Guys, it’s really hard not to laugh at this. Like really, really hard. And it’s even harder when you remember the South Park City Wok Guy. I should feel bad about this (I once heard that South Park can be slightly offensive??), but I’m an asshole so I don’t. Also, I shouldn’t laugh at my students, but I’m a shitty teacher so I do.

7 responses to “Shitty Teacher

  1. Tangentially related:

  2. I want to watch the South Park soooooo bad … but my coteacher is standing not even 5 feet away from me. And my computer is hooked up to classroom speakers which means headphones are a no go.

    She’s one of the co-teachers I don’t like as much though. Maybe I’ll listen to it anyway?

    • I would be lying if I said I haven’t covertly watched it about 15 times today and chuckled every single time. Shitty beef.

  3. Sometimes you’ve just got to laugh!! Esepcially when South Park is involved

    Not long back we were doing time and when i was doing my rounds one student was having trouble. He couldn’t say clock. It came out as cock. So I’d be like ‘What time is it?’ and he’d say ‘it’s 5 o cock’ ‘it’s 6 o cock’. I started giggling and probably spent a little longer practising with him than necessary.

    Then there was the time the Grade 4 kid came over and asked me how to spell ‘fuck you’, well he came over and said ‘puck you, puck you teacher, puck you spelling?’ started laughing at that one too

    • Hahaha. Whenever my kids say ‘fuck’ I ignore it because I don’t know how many of them know what they’re saying, so I don’t want to encourage it. “6 o’cock” is awesome and there is no way I could keep a straight face!!
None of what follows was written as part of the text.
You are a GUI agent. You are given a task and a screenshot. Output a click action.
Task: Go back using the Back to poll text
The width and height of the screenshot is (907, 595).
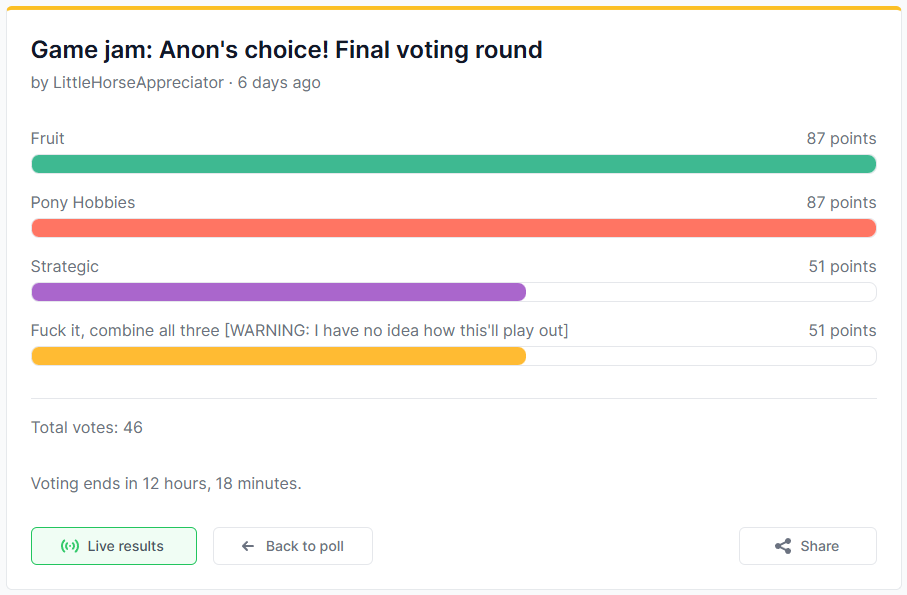[x=305, y=546]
  4. A teacher and I today had a long conversation about how to pronounce the difference between “sheet” and “shit” because the kids kept calling her out when she would say “workshit.” She was dismayed to find out that they are not, actually, homonyms.

    • Sheet and shit! That’s a good one, I forgot! Sometimes my sixth graders laugh when I say worksheet, properly and not sounding like ‘workshit’. I don’t know how to convey that I am unimpressed. I want to be like, “Don’t worry, you’ll know when I actually say ‘shit’.”